# Directions
Copy out only the lines between the one holding "Task: Click the" and the one holding "Screen dimensions: 1568x676", inclusive, changing "red hexagon" to "blue hexagon" and leaving everything else as it is.
-- start of Records shown --
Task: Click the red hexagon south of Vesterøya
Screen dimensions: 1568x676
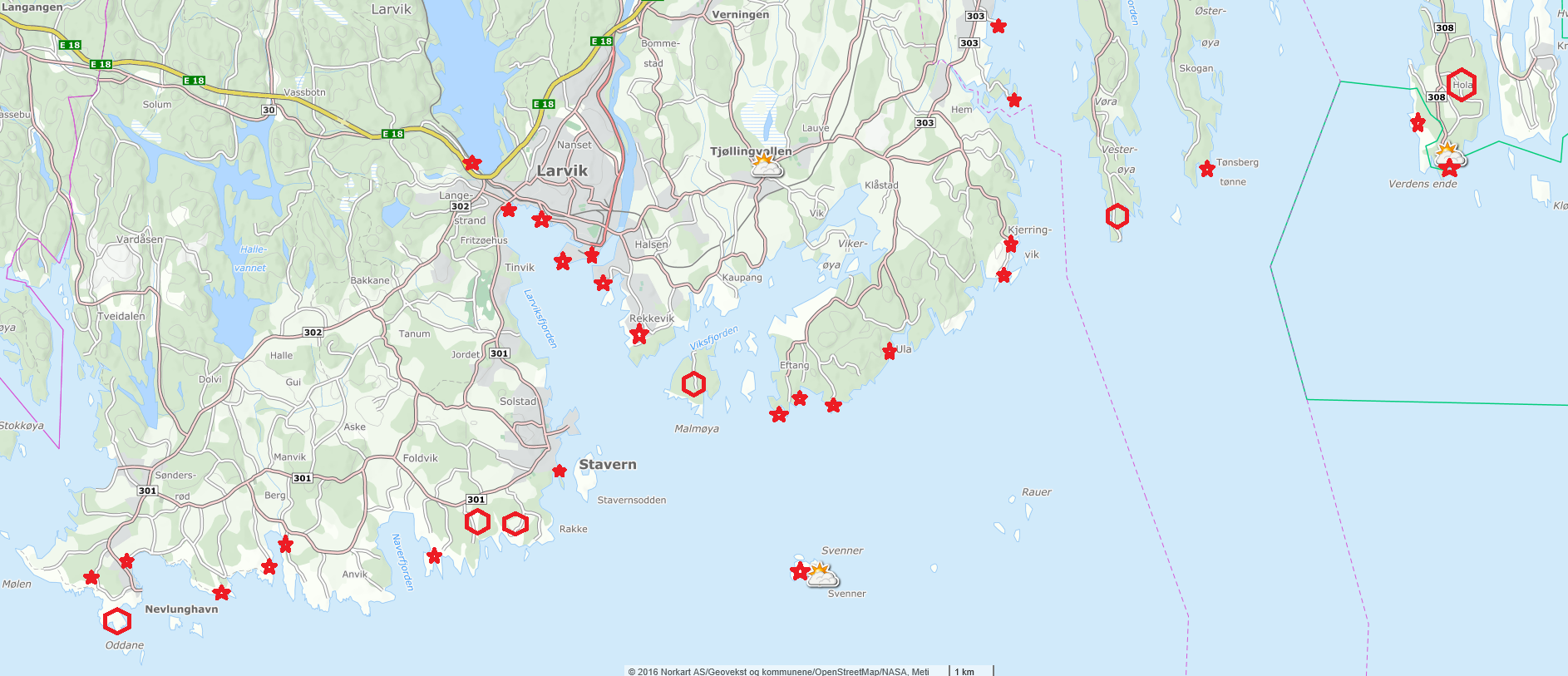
-- end of Records shown --
-- start of Records shown --
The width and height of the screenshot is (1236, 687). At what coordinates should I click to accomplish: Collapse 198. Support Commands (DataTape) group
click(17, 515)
-- end of Records shown --
-- start of Records shown --
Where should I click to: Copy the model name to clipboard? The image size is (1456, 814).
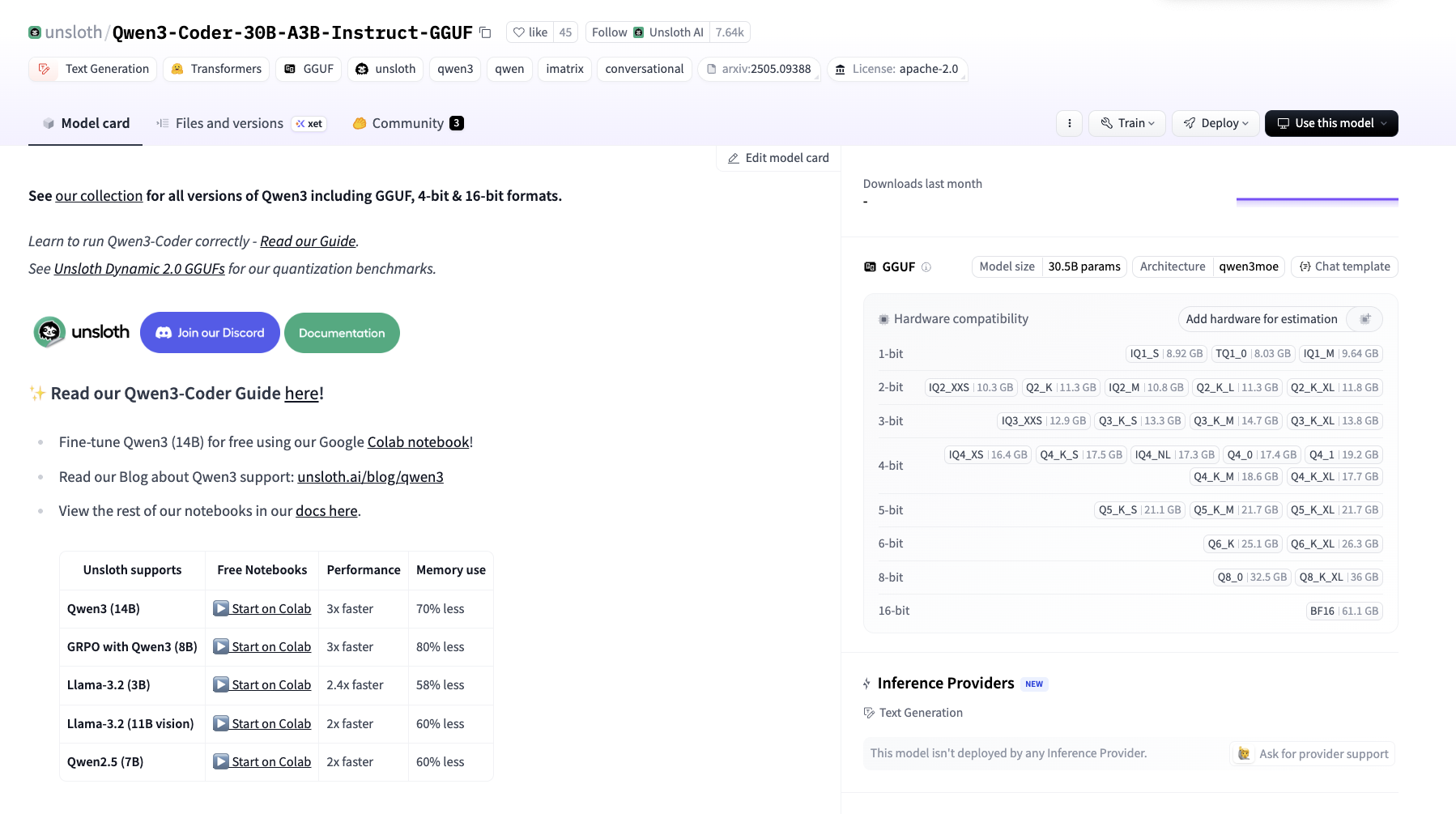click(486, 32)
-- end of Records shown --
# Response to this task
Task: Click the blue hexagon south of Vesterøya
Screen dimensions: 1568x676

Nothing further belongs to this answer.